### Dataset entries:
━━━━━━━━━━

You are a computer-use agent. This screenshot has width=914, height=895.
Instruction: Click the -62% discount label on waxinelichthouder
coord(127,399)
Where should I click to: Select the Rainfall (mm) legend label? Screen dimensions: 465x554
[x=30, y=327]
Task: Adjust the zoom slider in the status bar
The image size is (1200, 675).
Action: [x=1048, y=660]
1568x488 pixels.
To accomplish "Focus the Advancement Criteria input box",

━━━━━━━━━━

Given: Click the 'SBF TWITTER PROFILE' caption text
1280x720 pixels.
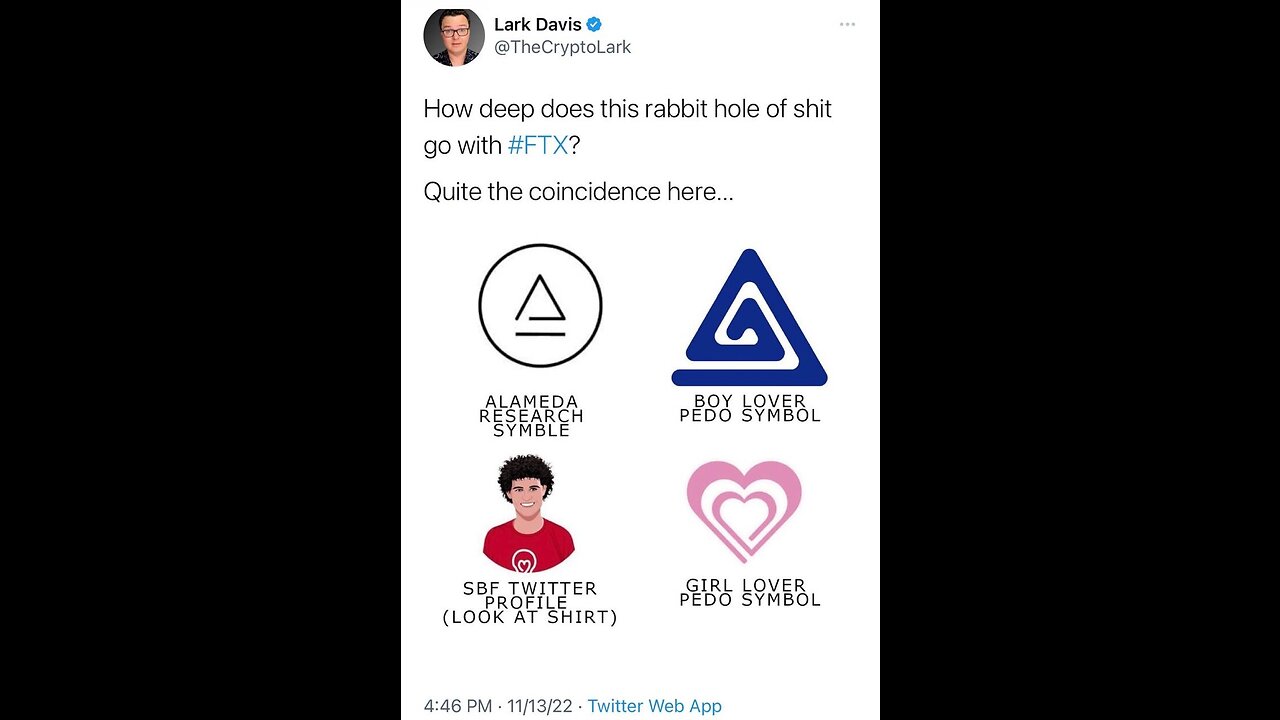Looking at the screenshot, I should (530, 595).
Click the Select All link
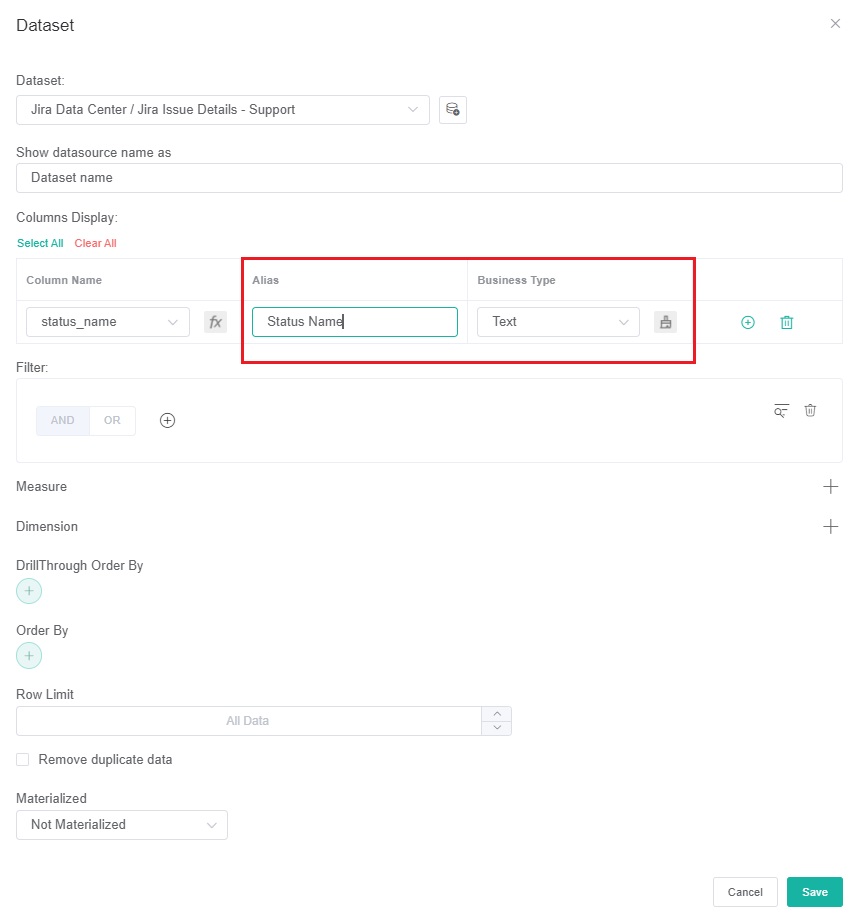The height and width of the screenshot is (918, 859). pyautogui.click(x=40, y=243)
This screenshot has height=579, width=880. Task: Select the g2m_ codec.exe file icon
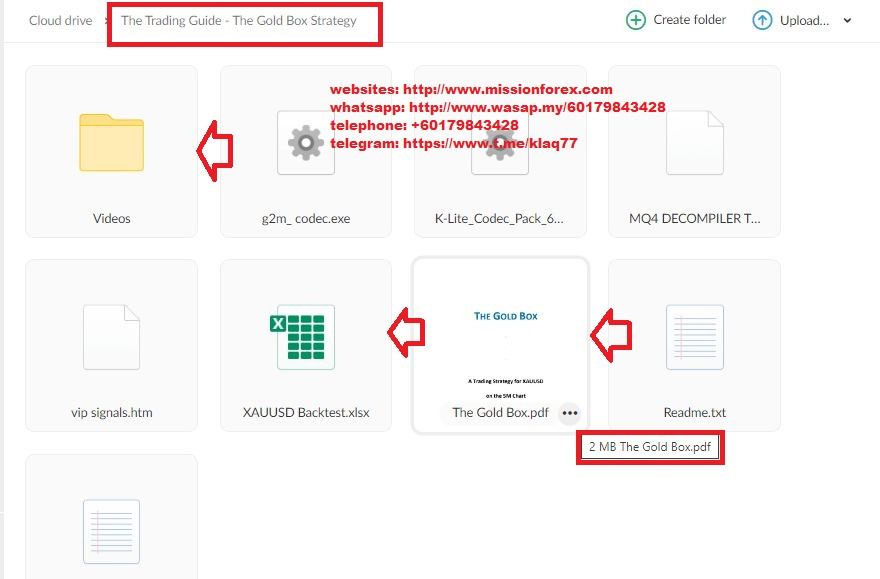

━━━━━━━━━━

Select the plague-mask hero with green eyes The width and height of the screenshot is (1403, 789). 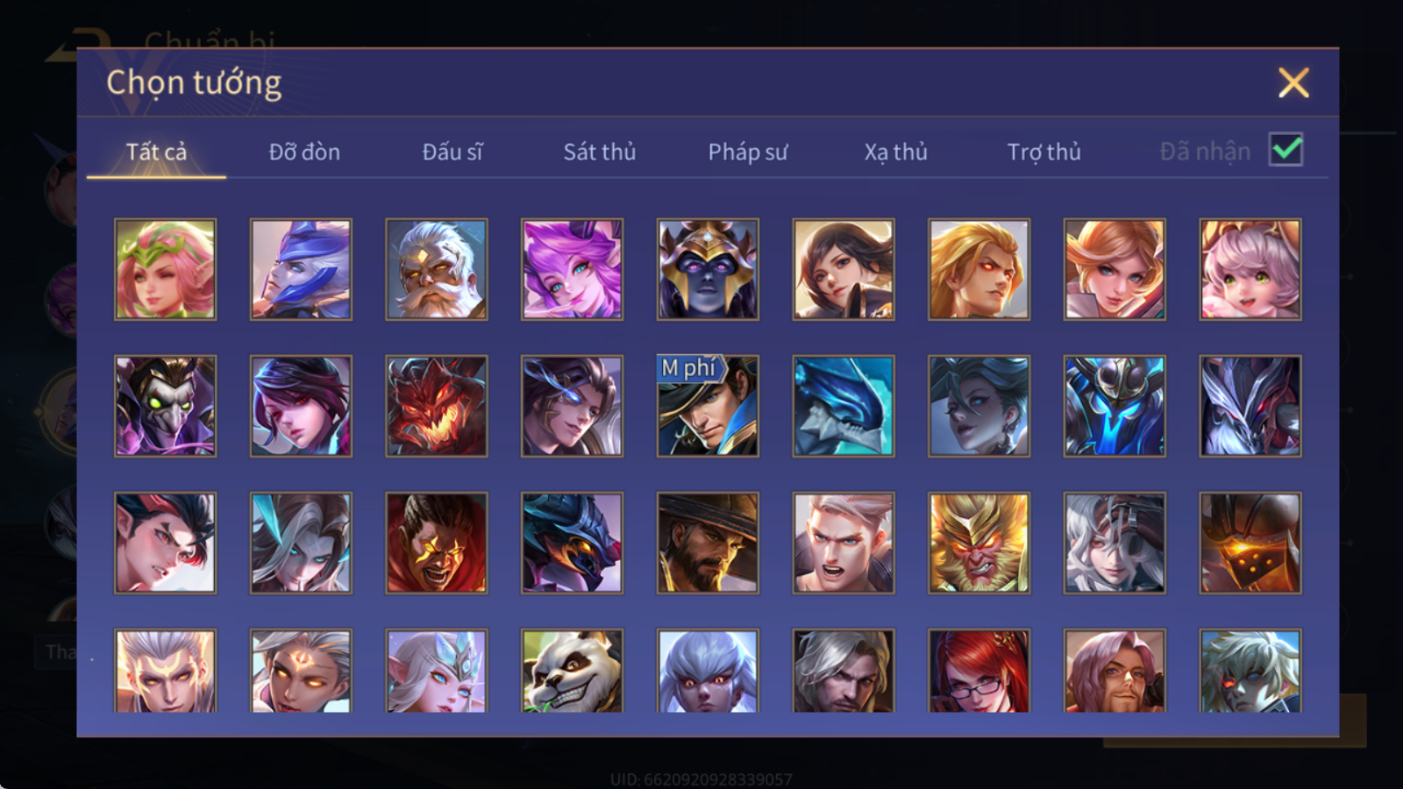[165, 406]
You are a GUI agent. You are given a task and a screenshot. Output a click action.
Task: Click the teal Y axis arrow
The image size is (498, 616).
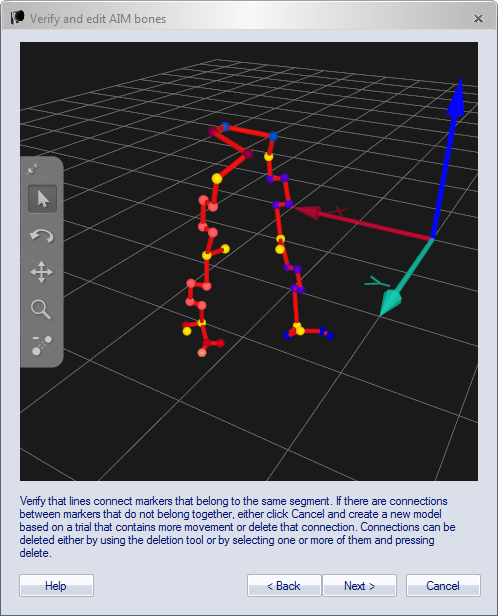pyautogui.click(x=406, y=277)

━━━━━━━━━━

### What you are asked to do:
Your answer should consist of the lines from the line with "Where should I" to the line with "the Advancement Criteria" above, repeated exactly, both ends included.

### Result for this task:
Where should I click to: Select the Rainfall (mm) legend label? Screen dimensions: 465x554
[x=30, y=327]
Task: Adjust the zoom slider in the status bar
The image size is (1200, 675).
Action: [x=1048, y=660]
1568x488 pixels.
To accomplish "Focus the Advancement Criteria input box",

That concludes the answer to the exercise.